Task to carry out: Each line of the records containing "Deporte" is to be copied out and returned.

Record extracts:
—————

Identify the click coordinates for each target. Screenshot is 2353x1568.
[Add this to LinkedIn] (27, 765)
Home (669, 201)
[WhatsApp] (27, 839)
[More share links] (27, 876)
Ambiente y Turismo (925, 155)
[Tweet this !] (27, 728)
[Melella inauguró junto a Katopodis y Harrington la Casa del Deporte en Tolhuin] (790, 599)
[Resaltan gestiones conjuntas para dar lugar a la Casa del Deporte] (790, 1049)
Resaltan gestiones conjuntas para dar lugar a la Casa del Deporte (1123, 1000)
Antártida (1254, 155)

—————

Written answer:
[Melella inauguró junto a Katopodis y Harrington la Casa del Deporte en Tolhuin] (790, 599)
[Resaltan gestiones conjuntas para dar lugar a la Casa del Deporte] (790, 1049)
Resaltan gestiones conjuntas para dar lugar a la Casa del Deporte (1123, 1000)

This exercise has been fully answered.